Western Digital uses its 96-layer triple-level cell (TLC) 3D NAND, controller and firmware technology in the new Ultrastar DC SN840 SSD, which offers a capacity range of 1.6 TB to 15.36 TB in a 2.5-inch U.2 form factor. The NVMe SSD gives customers the option of one or three drive writes per day and can deliver up to 775,000 IOPS for random reads, according to Western Digital.

PCIe support

While vendors such as Intel, Kioxia and Samsung are launching enterprise SSDs that support PCIe 4.0, Western Digital elected to support PCIe 3.1 with its new dual-port SN840 NVMe flash drive. Bandwidth-doubling PCIe Gen 4 is still at an early stage, with AMD offering CPU support but Intel yet to follow suit.

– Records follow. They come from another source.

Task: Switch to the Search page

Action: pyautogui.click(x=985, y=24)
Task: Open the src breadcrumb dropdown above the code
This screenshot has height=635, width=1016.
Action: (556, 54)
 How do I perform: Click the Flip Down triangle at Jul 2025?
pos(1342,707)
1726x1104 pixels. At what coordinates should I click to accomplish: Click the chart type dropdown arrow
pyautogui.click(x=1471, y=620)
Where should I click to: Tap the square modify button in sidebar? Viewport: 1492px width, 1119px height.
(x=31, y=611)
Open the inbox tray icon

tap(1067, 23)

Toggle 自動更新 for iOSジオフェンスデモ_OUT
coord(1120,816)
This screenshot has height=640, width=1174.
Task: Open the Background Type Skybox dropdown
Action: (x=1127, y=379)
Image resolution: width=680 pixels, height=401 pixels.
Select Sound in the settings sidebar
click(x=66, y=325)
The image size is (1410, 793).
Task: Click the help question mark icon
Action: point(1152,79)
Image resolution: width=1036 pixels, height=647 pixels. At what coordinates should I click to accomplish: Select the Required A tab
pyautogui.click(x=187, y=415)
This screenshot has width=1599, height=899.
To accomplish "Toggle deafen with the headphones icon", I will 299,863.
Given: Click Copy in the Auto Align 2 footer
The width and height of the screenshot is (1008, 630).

"We'll get to PCIe Gen 4 offerings as the ecosystem evolves and the demand comes out," said Swapna Yasarapu, senior director of SSD product marketing for Western Digital's data center devices. "But today our focus is to make sure that we are getting customers what they need from an NVMe perspective, and Gen 3 is getting that capability." 

Yasarapu said many customers are still using SAS and SATA SSDs, and the transition to NVMe-based PCIe 3 SSDs can give them a 2x to 5x performance improvement.